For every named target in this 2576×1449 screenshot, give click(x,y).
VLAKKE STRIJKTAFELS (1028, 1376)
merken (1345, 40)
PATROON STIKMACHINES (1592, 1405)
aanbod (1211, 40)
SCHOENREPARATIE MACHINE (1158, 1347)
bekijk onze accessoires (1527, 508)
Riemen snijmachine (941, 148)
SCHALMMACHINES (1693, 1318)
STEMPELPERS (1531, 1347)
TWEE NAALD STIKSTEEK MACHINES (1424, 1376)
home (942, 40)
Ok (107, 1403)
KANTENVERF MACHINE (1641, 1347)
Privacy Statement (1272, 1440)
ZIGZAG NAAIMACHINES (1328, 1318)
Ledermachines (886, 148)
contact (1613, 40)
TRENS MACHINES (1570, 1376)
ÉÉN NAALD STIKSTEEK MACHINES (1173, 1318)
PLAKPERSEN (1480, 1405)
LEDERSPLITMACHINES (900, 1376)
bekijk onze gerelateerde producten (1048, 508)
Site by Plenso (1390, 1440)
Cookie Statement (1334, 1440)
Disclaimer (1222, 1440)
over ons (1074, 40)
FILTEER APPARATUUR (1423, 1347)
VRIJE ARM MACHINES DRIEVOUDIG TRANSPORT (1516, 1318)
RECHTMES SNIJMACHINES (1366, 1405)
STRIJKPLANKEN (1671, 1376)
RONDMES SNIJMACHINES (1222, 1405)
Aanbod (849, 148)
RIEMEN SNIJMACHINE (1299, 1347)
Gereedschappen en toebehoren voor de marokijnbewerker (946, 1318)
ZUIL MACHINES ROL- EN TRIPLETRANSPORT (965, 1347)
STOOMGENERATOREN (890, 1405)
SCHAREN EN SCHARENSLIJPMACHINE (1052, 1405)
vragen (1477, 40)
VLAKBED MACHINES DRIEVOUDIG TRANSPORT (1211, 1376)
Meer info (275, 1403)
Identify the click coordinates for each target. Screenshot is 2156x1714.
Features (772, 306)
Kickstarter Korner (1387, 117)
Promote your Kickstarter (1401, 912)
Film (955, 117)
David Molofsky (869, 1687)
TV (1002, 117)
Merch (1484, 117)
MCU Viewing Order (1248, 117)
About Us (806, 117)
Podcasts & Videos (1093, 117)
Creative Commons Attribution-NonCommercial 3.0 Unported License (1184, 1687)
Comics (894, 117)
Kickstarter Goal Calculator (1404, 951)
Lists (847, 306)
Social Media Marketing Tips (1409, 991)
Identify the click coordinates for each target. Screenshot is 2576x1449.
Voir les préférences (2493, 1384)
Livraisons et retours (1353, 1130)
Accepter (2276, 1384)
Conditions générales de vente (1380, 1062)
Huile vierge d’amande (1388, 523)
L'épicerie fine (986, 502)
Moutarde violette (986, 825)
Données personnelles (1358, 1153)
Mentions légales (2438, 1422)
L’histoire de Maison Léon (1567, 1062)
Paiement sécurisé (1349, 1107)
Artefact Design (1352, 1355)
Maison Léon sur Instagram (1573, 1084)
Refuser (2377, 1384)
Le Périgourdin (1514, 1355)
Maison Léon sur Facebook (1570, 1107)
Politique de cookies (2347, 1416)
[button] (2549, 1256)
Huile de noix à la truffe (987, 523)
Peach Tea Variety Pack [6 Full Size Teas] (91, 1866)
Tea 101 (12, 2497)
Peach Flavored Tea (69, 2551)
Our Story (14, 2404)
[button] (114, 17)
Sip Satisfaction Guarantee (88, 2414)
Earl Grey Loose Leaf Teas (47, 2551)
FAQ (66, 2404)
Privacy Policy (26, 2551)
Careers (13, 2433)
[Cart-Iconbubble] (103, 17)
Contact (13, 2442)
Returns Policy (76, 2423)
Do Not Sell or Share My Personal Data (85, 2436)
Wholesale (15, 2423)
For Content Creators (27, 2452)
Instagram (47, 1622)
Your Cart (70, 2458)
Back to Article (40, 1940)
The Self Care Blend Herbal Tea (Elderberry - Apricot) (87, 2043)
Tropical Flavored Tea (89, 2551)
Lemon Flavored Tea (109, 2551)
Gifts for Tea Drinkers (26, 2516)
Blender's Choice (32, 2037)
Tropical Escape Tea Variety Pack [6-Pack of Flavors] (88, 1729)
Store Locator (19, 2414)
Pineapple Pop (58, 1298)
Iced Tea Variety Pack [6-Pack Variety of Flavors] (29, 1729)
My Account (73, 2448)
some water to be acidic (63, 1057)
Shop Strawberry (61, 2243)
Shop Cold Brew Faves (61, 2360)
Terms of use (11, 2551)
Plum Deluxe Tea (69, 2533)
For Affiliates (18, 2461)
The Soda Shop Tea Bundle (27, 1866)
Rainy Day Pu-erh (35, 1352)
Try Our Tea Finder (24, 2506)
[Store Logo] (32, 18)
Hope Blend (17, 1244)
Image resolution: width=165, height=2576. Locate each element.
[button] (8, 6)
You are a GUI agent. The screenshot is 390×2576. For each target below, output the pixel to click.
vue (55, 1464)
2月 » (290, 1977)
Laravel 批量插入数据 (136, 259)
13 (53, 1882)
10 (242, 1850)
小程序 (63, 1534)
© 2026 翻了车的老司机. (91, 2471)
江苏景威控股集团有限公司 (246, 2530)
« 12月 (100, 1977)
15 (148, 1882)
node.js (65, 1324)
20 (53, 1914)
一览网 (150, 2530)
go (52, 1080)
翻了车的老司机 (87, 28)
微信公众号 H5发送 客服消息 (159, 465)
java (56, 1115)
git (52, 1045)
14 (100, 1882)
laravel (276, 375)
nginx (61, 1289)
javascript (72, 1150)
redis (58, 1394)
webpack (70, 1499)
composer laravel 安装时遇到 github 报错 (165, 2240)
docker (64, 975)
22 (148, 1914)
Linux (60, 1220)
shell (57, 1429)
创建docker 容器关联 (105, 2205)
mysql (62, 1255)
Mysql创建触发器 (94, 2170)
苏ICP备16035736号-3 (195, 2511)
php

#### [Work request]
Note each line above that contains "Kickstarter" and copy it out.

#### [Solution to this exercise]
Kickstarter Korner (1387, 117)
Promote your Kickstarter (1401, 912)
Kickstarter Goal Calculator (1404, 951)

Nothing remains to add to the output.